Thank you and good morning. My name's Rob Schaefer and I'm the executive vice-president of trading and marketing at TransAlta.
Thanks for having me here today. I really appreciate the opportunity to speak here about the impact on the electricity sector of declining oil prices.
Before I get started just let me introduce TransAlta for those of you who aren't familiar with us. We are Canada's largest, publicly traded power generator and marketer. We've been in business, headquartered in Calgary, for over 100 years. We are a well-diversified company. We have operations across Canada, in the United States, and in Western Australia. We have 64 generation facilities and we span pretty much all fuel types, from hydro to wind to coal to gas, with a total fleet capacity of over 8,500 megawatts across all those jurisdictions. We're Canada's largest wind generator and we're among the largest publicly traded renewables companies in Canada.
We're in your communities. We have small hydro facilities in British Columbia. We have efficient coal plants in Alberta. We have wind farms in Quebec. In fact, we have a gas cogeneration plant right here in Ottawa serving the children's health centre just north of here. We've been serving that facility for a number of years and we're very proud to have just worked out a new deal with the Ontario Power Authority to continue the operation of that plant.
We're very involved in the oil and gas sector. Of course, we supply power to the grid in Alberta. We supply all oil and gas producers that way. We also have cogeneration facilities right on site with Suncor, for example.

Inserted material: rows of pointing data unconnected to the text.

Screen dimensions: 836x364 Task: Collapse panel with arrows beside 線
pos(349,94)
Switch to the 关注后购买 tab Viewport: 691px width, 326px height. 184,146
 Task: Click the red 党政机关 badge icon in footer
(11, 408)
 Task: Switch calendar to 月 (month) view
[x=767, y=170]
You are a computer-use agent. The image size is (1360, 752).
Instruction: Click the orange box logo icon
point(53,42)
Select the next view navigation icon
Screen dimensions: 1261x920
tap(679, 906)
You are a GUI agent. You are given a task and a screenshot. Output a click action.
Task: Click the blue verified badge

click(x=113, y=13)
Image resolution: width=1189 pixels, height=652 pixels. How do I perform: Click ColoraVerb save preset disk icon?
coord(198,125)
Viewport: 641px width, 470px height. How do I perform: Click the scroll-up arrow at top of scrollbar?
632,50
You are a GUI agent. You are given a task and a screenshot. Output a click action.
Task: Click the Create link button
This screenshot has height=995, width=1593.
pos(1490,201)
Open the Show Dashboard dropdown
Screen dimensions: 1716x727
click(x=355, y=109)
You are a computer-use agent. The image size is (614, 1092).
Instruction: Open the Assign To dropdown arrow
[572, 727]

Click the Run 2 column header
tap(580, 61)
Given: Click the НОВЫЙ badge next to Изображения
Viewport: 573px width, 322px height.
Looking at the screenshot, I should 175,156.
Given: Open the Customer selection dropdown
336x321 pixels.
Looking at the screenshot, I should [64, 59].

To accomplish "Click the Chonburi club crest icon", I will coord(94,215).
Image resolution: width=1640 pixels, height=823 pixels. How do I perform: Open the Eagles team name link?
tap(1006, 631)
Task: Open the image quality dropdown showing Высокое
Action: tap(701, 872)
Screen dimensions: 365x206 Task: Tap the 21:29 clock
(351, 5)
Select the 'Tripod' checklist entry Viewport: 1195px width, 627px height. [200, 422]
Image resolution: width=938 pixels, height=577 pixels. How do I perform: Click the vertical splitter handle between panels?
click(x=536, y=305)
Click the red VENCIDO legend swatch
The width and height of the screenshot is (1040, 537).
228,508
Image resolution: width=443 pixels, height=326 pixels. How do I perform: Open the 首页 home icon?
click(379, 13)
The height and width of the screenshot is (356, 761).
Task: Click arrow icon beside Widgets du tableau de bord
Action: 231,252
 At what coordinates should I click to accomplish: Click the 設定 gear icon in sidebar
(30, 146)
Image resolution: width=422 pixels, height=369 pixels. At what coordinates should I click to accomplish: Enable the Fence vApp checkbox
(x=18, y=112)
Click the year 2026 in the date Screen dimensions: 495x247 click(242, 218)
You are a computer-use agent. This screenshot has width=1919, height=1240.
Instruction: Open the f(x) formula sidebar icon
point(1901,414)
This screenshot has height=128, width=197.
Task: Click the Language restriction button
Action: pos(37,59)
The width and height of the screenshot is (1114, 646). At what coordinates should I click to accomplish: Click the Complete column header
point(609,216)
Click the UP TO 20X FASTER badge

We just heard from Suncor earlier. In fact, we've been in business, in partnership, with Suncor at Fort McMurray for 14 years, with a cogeneration plant there. We serve their refinery in Sarnia, Ontario, as well. Clearly the oil and gas sector is important to our business.
What I would like to do here today is to speak to the impact of oil prices on the power sector, and I'm going to cover both the short-term impacts as well as the long-term impacts.
Thinking about the short term, what we're seeing today are the lowest power prices we've seen in years in Alberta, and actually across North America. There are a couple of things going on here.
Number one, we've had a significant amount of new power supply come in during the last couple of years, brought on by having relatively higher prices that brought on new supply. Now we're seeing the impact of that with quite low prices.
The second thing, though, is that we have very low natural gas prices. I think you heard about that and you've certainly been aware of that. So what's happening is that we're seeing a trend of increased competition between gas and coal in Alberta and in other markets as well. In fact, in 2014 coal ran about 12% less than what it was capable of, and our analysts are linking that to low gas prices. Basically in any jurisdiction where you have a reasonable amount of gas-fired generation you're seeing the impact of that on the markets. Those are the short-term impacts.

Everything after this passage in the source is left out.